From mboxrd@z Thu Jan  1 00:00:00 1970
From: "Kevin P. Fleming" <kpfleming@backtobasicsmgmt.com>
Subject: Re: Weird SCSI error, can anyone interpret?
Date: Fri, 05 Mar 2004 07:47:19 -0700
Sender: linux-scsi-owner@vger.kernel.org
Message-ID: <404892F7.8010001@backtobasicsmgmt.com>
References: <4046AB54.9010909@backtobasicsmgmt.com> <20040305060748.GC9315@praka.local.home>
Mime-Version: 1.0
Content-Type: text/plain; charset=us-ascii; format=flowed
Content-Transfer-Encoding: 7bit
Return-path: <linux-scsi-owner@vger.kernel.org>
Received: from wsip-68-14-253-125.ph.ph.cox.net ([68.14.253.125]:10375 "EHLO
	office.labsysgrp.com") by vger.kernel.org with ESMTP
	id S262612AbUCEOrW (ORCPT <rfc822;linux-scsi@vger.kernel.org>);
	Fri, 5 Mar 2004 09:47:22 -0500
In-Reply-To: <20040305060748.GC9315@praka.local.home>
List-Id: linux-scsi@vger.kernel.org
To: Andrew Vasquez <andrew.vasquez@qlogic.com>
Cc: linux-scsi@vger.kernel.org

Andrew Vasquez wrote:

> Before the deluge of I/O error messages, does the messages file
> contain any useful bits of information, i.e. the driver posting
> messages about link failures, devices going away, etc.

Nope, there were no other SCSI related messages before these (all the 
way back to the last kernel boot, about 18 hours before).

> Did the driver not recognize the RAID box on the loop?

No, the loop appeared to come up but there were no devices present. 
Thanks for asking, I hadn't checked the log file to that level of detail 
yet. That's a pretty important sign that the problem was the RAID 
controller, given that the ISP2100 and the CMD-7220 are the only devices 
on the loop (direct cable between them).

> Now that's interesting...

Yes, that's why I think this may be a RAID controller problem (we've 
already had one of the original two boards die a year or so ago).

> Well given the information that was presented, I'd say it seems rather
> suspicious that the RAID- box needed a power-cycle to be restored into
> functioning state.  What type of I/O patterns were being run to the
> RAID box?  How many concurrent commands were being queued?

At this time of day there would have been almost zero activity.

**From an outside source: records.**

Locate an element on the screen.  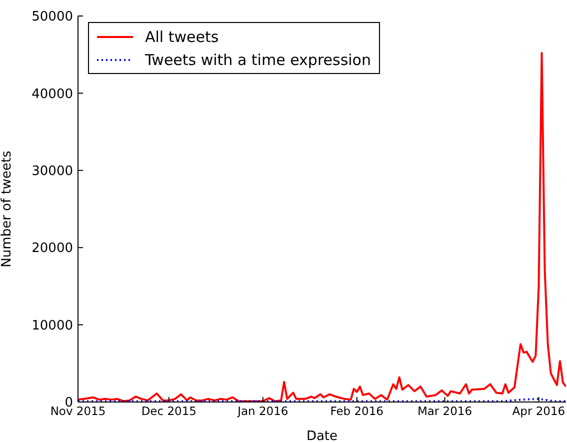
x-axis-title: Date is located at coordinates (322, 436).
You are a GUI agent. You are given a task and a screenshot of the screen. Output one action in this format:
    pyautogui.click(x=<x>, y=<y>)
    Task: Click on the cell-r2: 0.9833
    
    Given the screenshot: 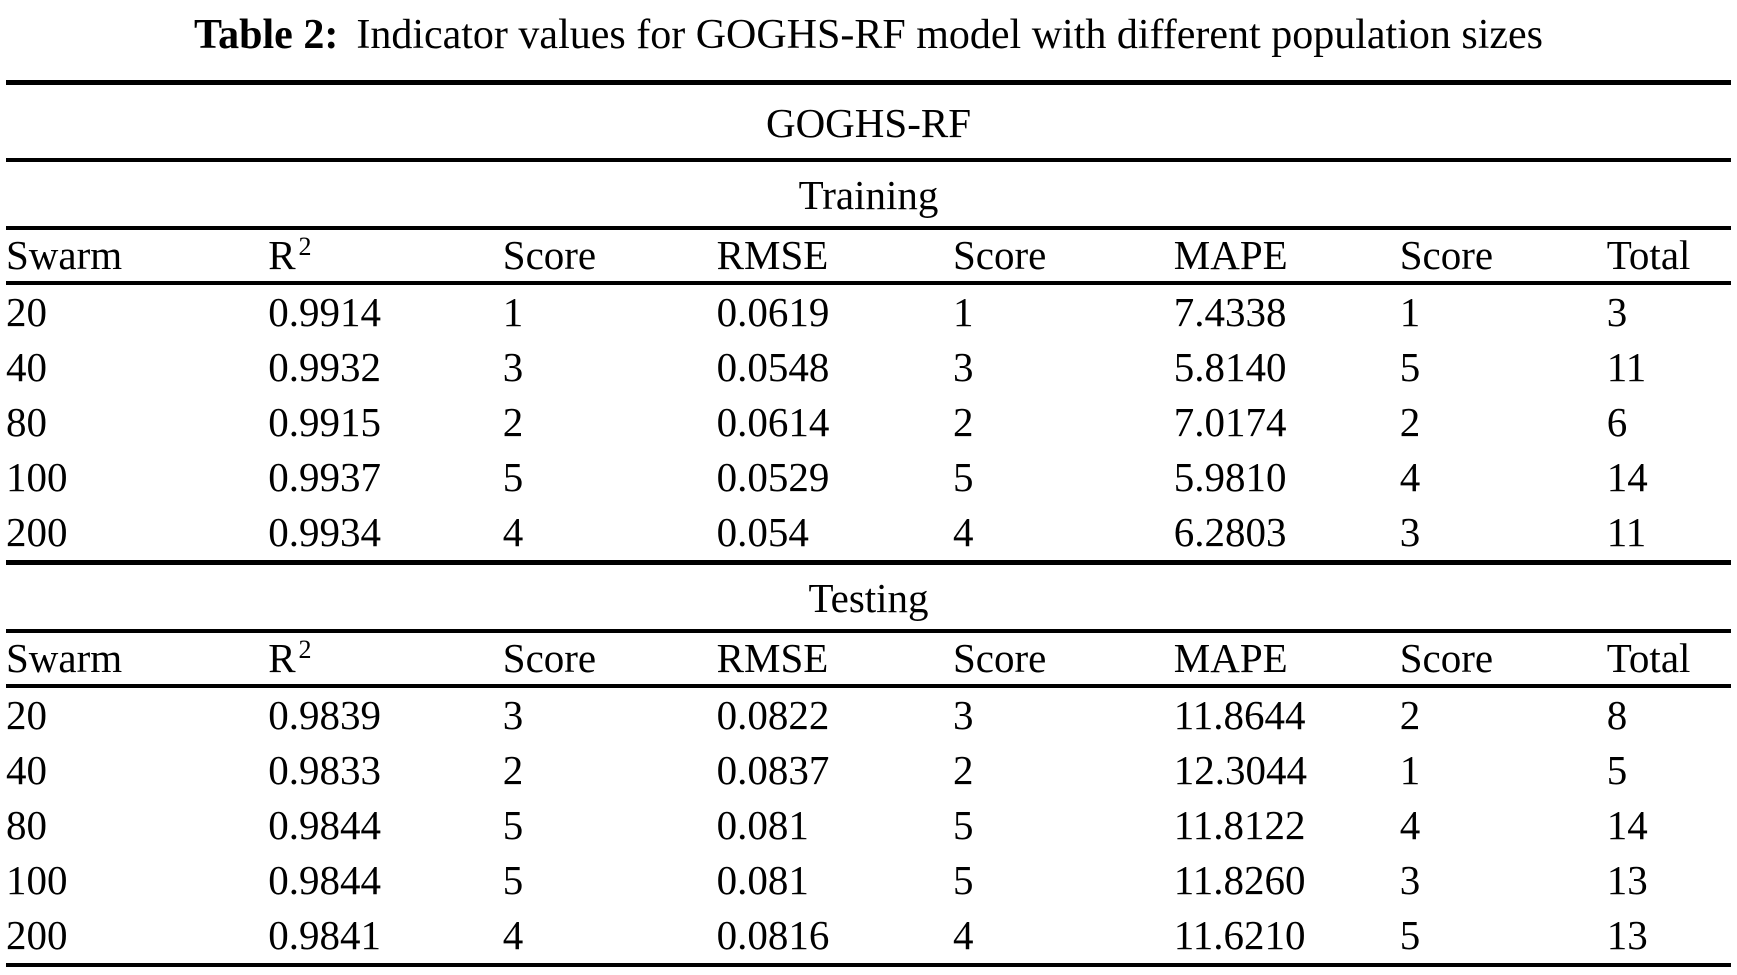 What is the action you would take?
    pyautogui.click(x=324, y=770)
    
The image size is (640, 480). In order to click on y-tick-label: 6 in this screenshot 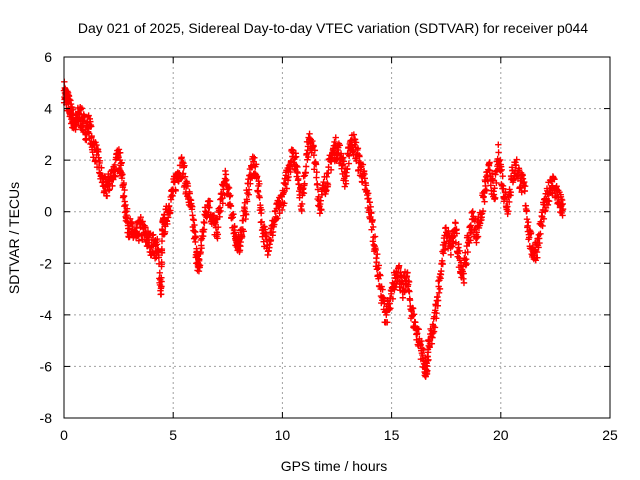, I will do `click(48, 57)`.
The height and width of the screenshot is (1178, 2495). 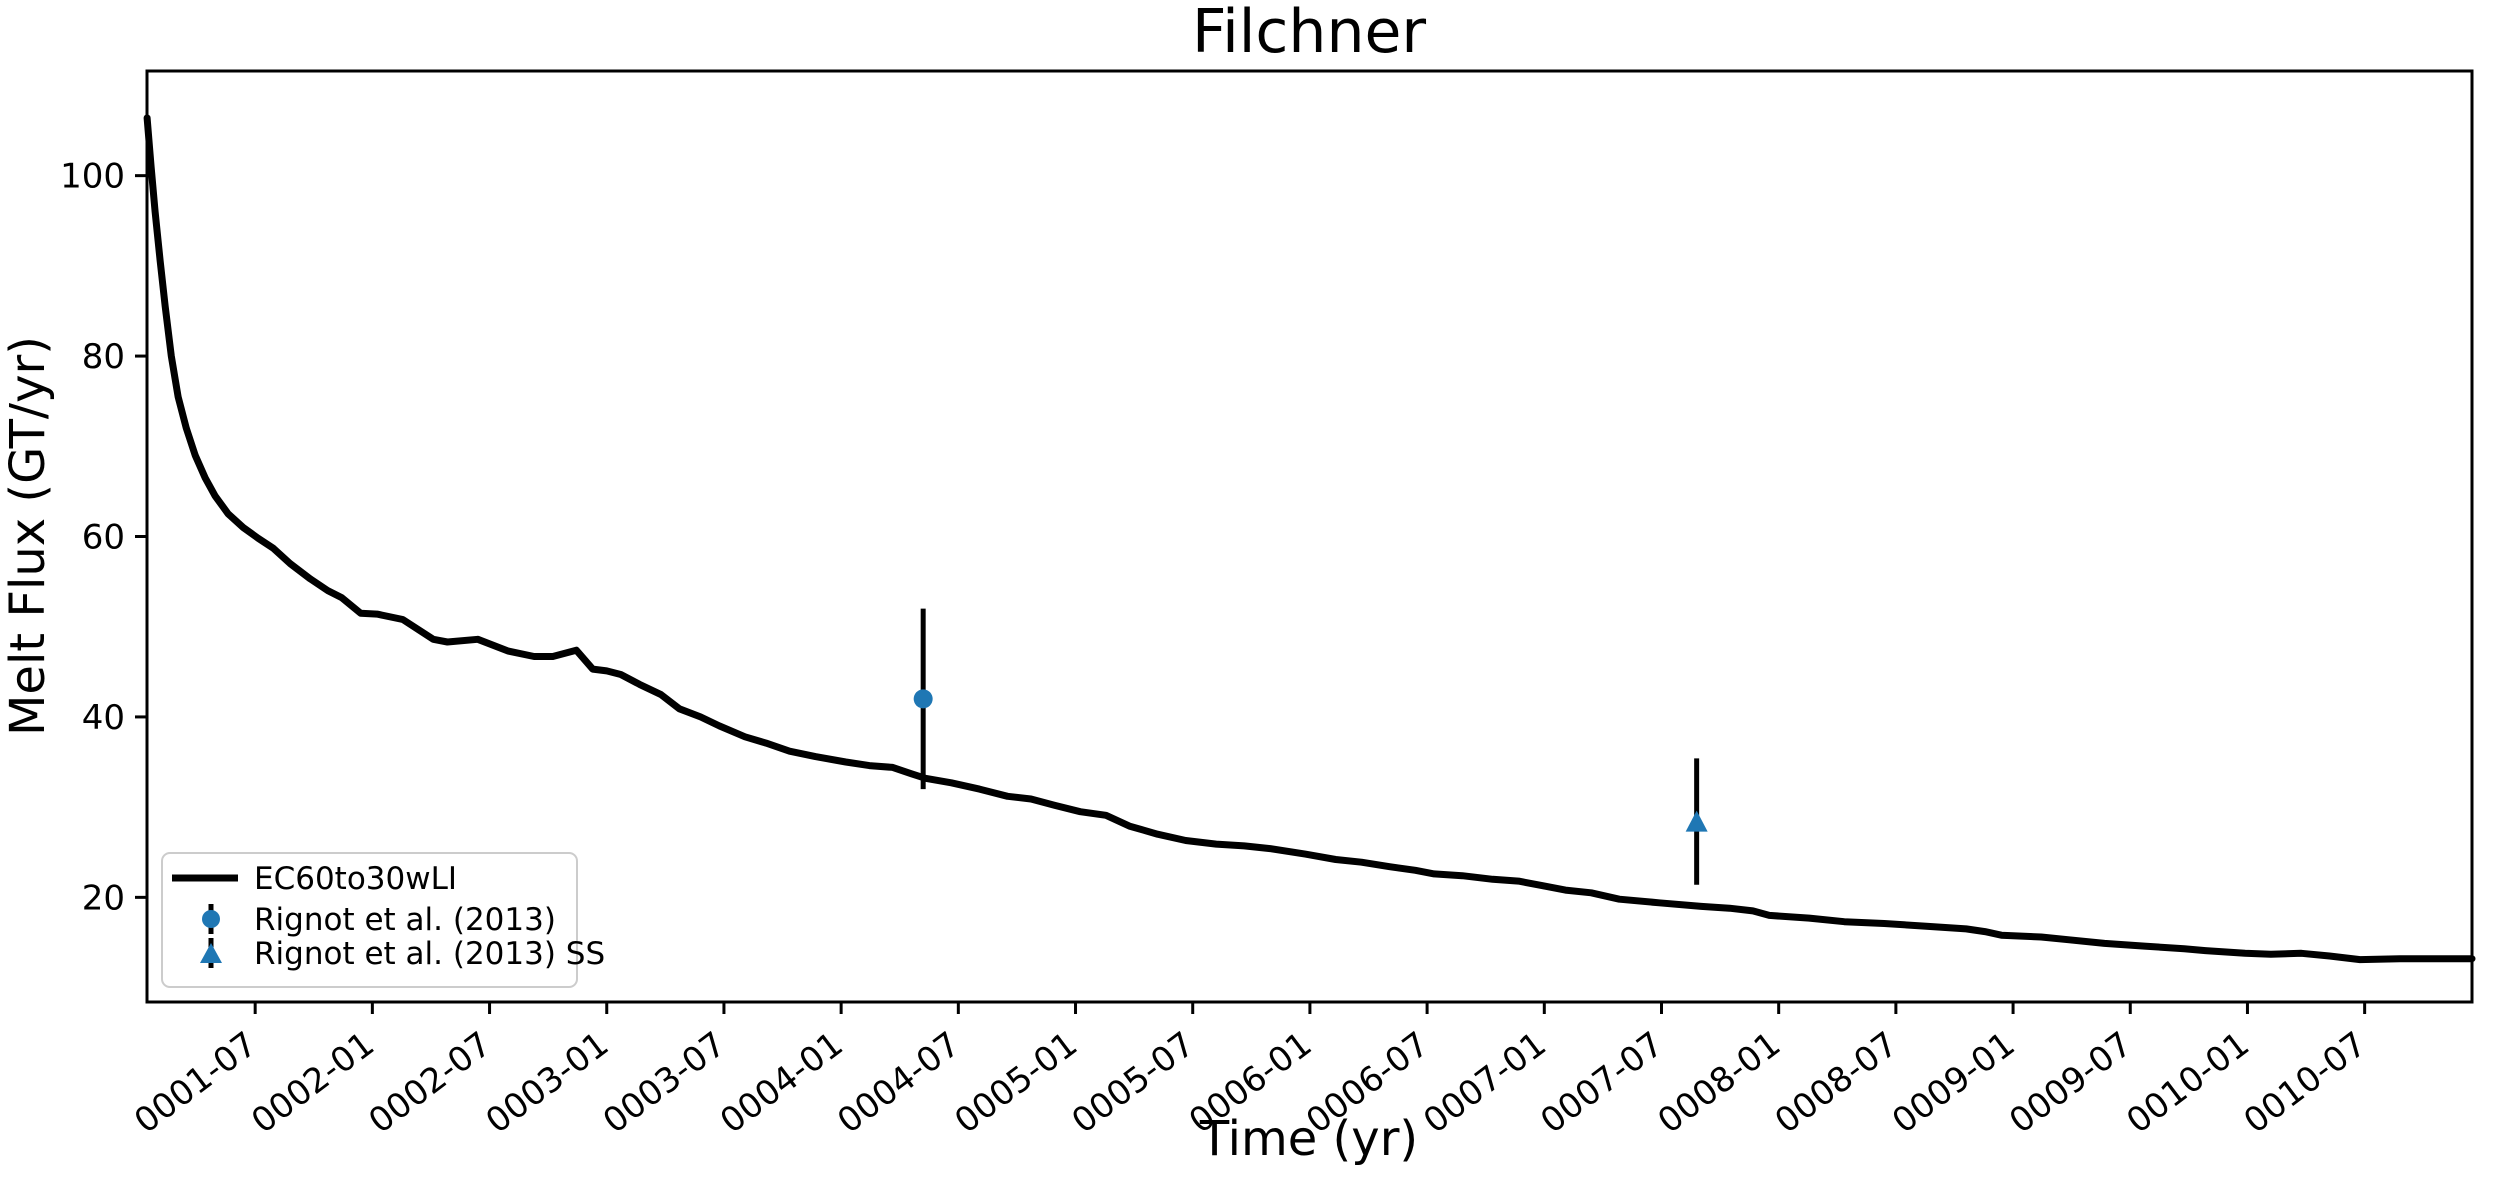 What do you see at coordinates (313, 1082) in the screenshot?
I see `x-tick-label: 0002-01` at bounding box center [313, 1082].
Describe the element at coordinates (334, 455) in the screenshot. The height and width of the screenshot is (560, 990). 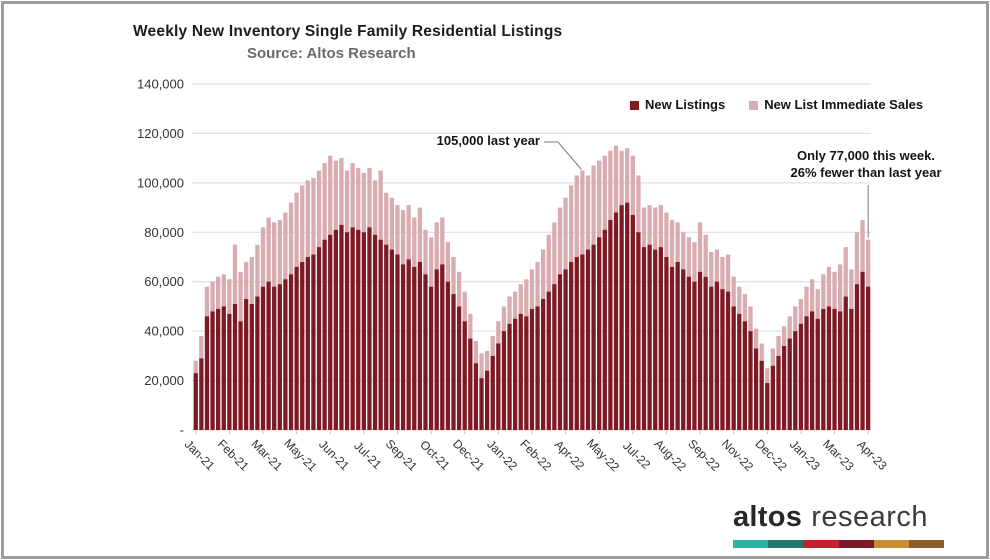
I see `x-axis-label: Jun-21` at that location.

The 
"flood" of error messages I referred was over the next 56 hours or so, 
from when the problem occurred until users starting trying to hit the 
server on Monday morning.

> Could you enable some additional debug in the driver and rerun your
> test?   Set DEBUG_QLA2100 to 1 in qla_settings.h and define
> QL_DEBUG_LEVEL_2 in qla_dbg.h.  Recompile the driver, then run your
> test.  If a failure occurs, send me the resultant /var/log/messages
> file and the output of the following command:
> 
> 	# cat /proc/scsi/qla2xxx/* 

I can try that this afternoon, can't promise when (if) the problem will 
occur again, and I will have to have the customer ready to issue the cat 
command but they are capable of that.

Thanks for your help.